FBI warns of 'Zoombombing' as more businesses, schools utilize teleconferencing

Cyber criminals could be listening in on meetings
FBI warns of 'Zoom-bombing,' where teleconferences and online classrooms are hijacked
Posted at 6:12 PM, Apr 07, 2020
and last updated 2020-04-07 20:27:13-04

CLEVELAND — Millions of Americans are now working and learning from home.

COVID-19 launched Americans into a virtual work and school world quickly.

Now, the FBI has received reports of teleconferencing hijacking or "Zoombombing" emerging across the United States.

"Zoombombing is getting the meeting ID and then joining the meeting and yelling something that is offensive or doing something like playing porn in a classroom," said Alex Hamerstone with TrustedSec.

"We're not specifying one particular platform but across the board, any platform you're using to conduct meetings, conference calls, classrooms," said Special Agent Vicki Anderson, Cleveland FBI.

It's happened in Boston and Tampa — Zoom classrooms disrupted.

"A lot of what we are seeing around Zoom is people finding out passwords or meeting IDs and just joining the meeting, " said Hamerstone. "That's different from finding flaws in the Zoom product itself," he explained.

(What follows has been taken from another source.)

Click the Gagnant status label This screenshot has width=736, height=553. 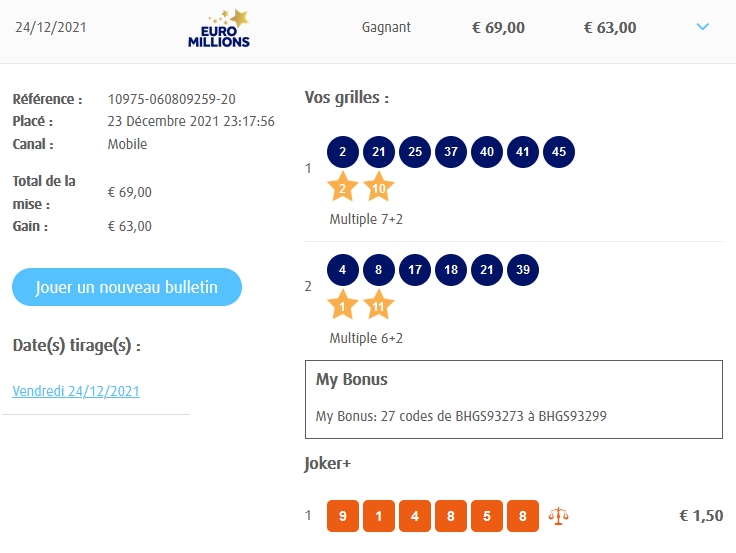point(386,27)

But, it's not just the disruption, cyber criminals could be listening in on meetings without anyone ever knowing it, gaining access to "sensitive information that could be eavesdropped on — exchanging financial information — that information is now accessible by hackers," said Anderson.

There are things steps you can take to protect yourself; require a password, don't make meetings or classrooms public, use a waiting room feature, don't share the link publicly or on social media.

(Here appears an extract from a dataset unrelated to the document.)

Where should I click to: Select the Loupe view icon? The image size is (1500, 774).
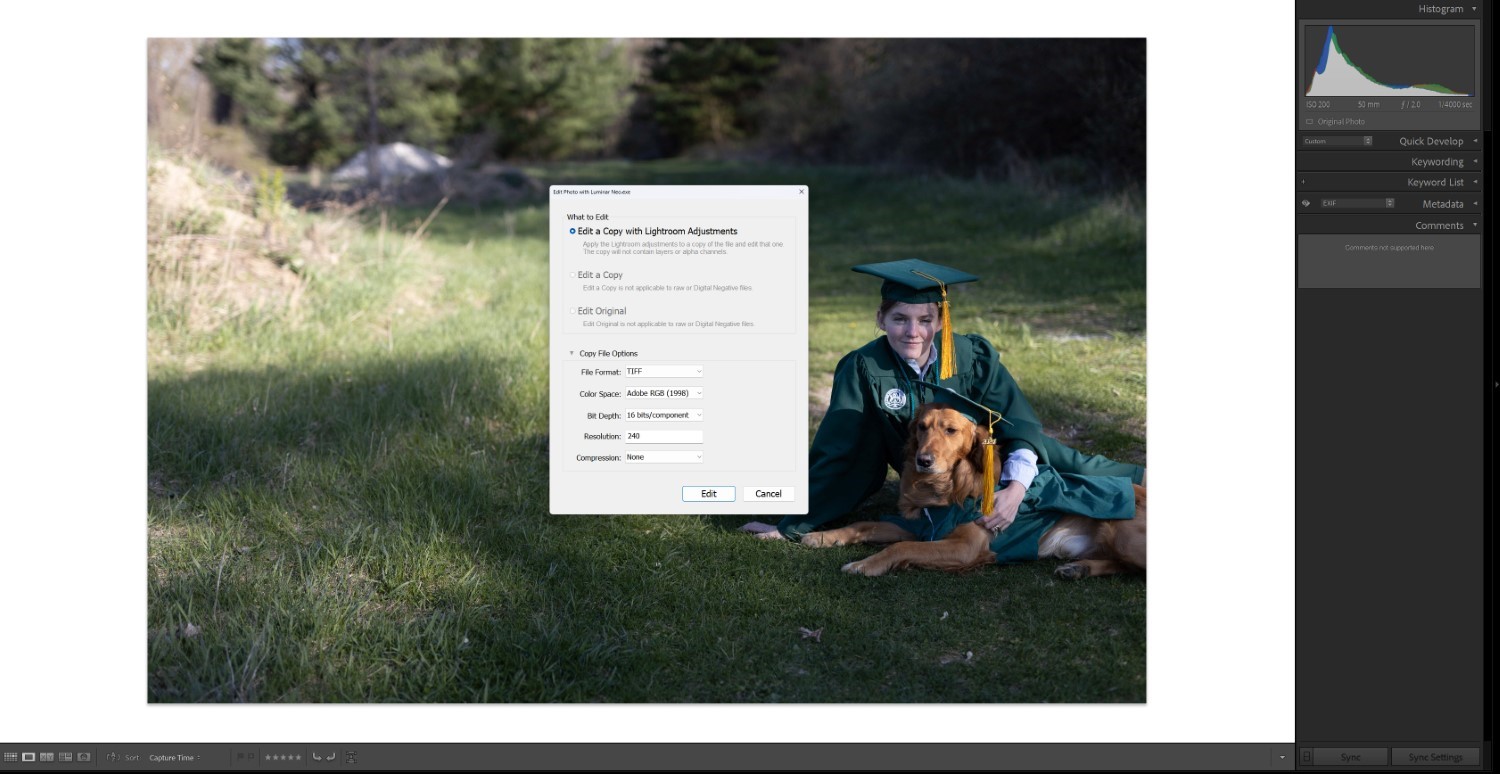pyautogui.click(x=28, y=757)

Zoom published information about protecting meetings and have changed settings for school accounts.

Zoom sent News 5 the following statement:

“We have been deeply upset by increasing reports of harassment on our platform and strongly condemn such behavior. We are listening to our community of users to help us evolve our approach and help our users guard against these attacks. We recently changed the default settings for education users enrolled in our K-12 program to enable virtual waiting rooms and ensure teachers are the only ones who can share content in class. Effective April 5, we are enabling passwords and virtual waiting rooms by default for our Free Basic and Single Pro users. We are also continuing to proactively educate users on how they can protect their meetings from unwanted intruders, including through our offering of trainings, tutorials, and webinars to help users understand their own account features and how to best use the platform.”